(Saved entries)
+++++

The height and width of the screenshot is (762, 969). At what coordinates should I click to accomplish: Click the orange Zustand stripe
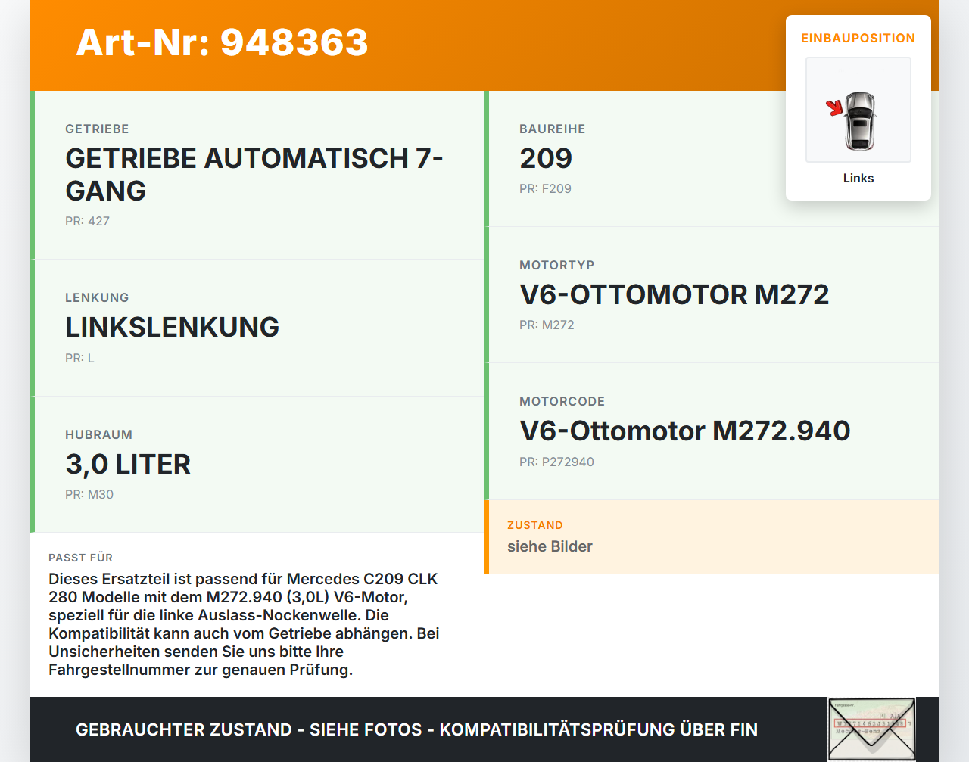pyautogui.click(x=488, y=537)
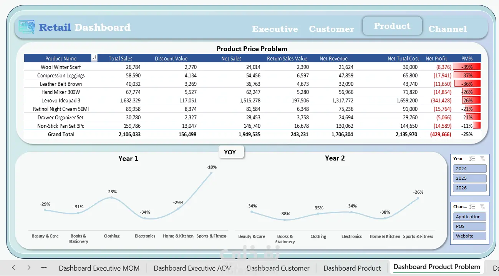Switch to Dashboard Executive MOM sheet
499x276 pixels.
pyautogui.click(x=99, y=268)
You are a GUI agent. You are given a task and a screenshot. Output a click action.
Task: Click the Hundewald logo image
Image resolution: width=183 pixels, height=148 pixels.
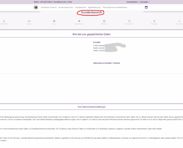pos(36,7)
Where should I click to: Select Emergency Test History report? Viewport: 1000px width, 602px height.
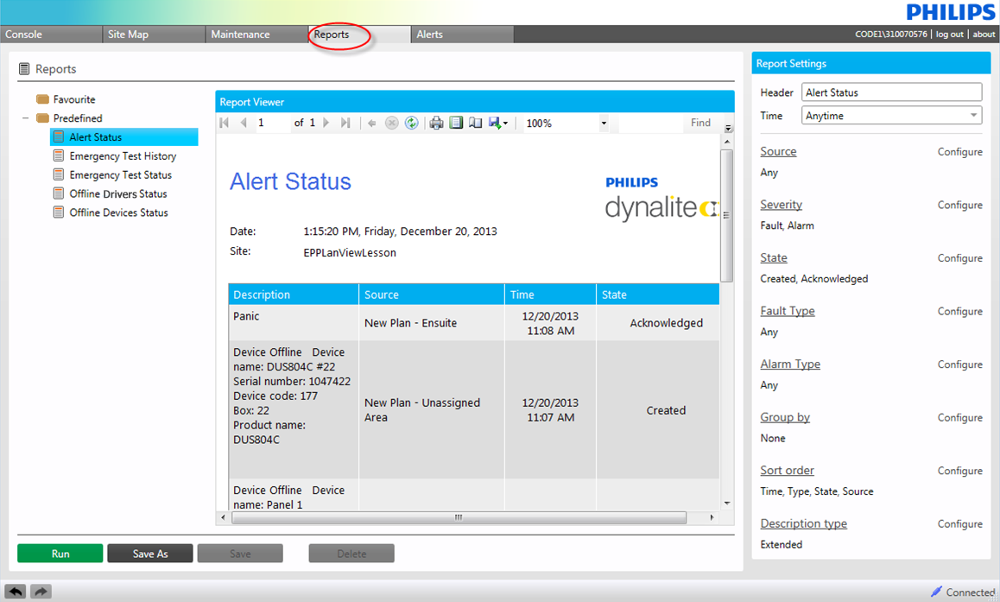[x=123, y=156]
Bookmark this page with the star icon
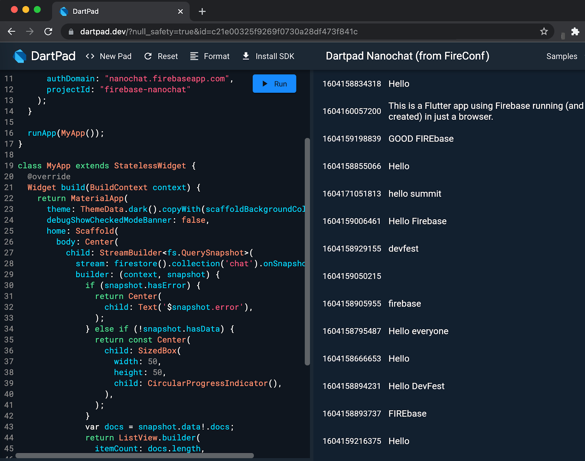This screenshot has height=461, width=585. point(544,32)
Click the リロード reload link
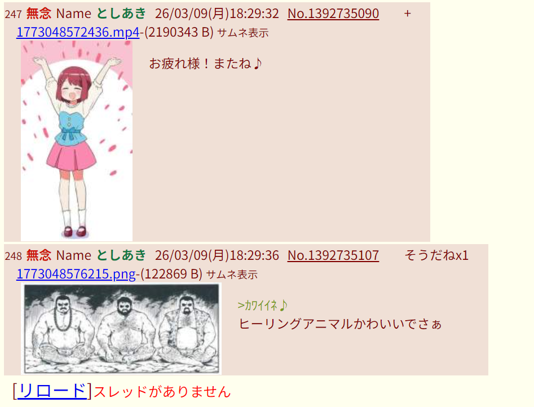The image size is (534, 407). (x=52, y=391)
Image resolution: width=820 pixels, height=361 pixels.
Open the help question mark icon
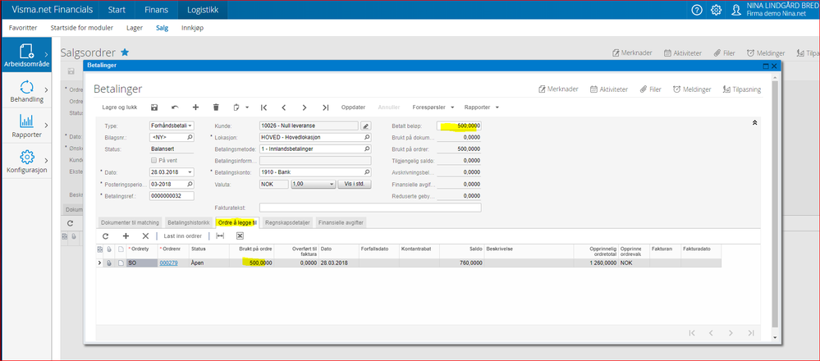697,10
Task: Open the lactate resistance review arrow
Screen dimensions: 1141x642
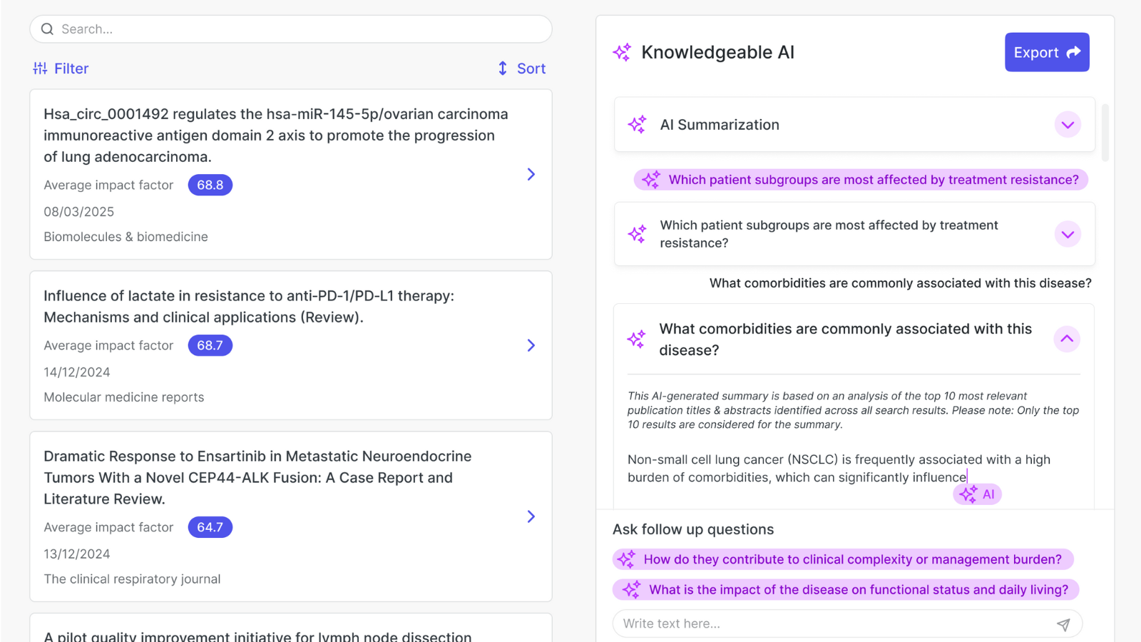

+++++

__YOUR TASK__
Each line above must be repeated exactly in the answer, with pictures omitted.

__RESPONSE__
The height and width of the screenshot is (762, 969). At what coordinates should I click to accomplish: Click the orange Zustand stripe
pyautogui.click(x=488, y=537)
Switch to Dashboard Executive MOM sheet
499x276 pixels.
pyautogui.click(x=99, y=268)
You are a GUI agent. You are given a task and a screenshot. Output a click action.
Task: Click the Hundewald logo image
Image resolution: width=183 pixels, height=148 pixels.
pos(36,7)
Where should I click to: Select Emergency Test History report? Viewport: 1000px width, 602px height.
[x=123, y=156]
Bookmark this page with the star icon
This screenshot has height=461, width=585. point(544,32)
Click the リロード reload link
The image size is (534, 407). (x=52, y=391)
Image resolution: width=820 pixels, height=361 pixels.
Open the help question mark icon
697,10
Task: Open the lactate resistance review arrow
Screen dimensions: 1141x642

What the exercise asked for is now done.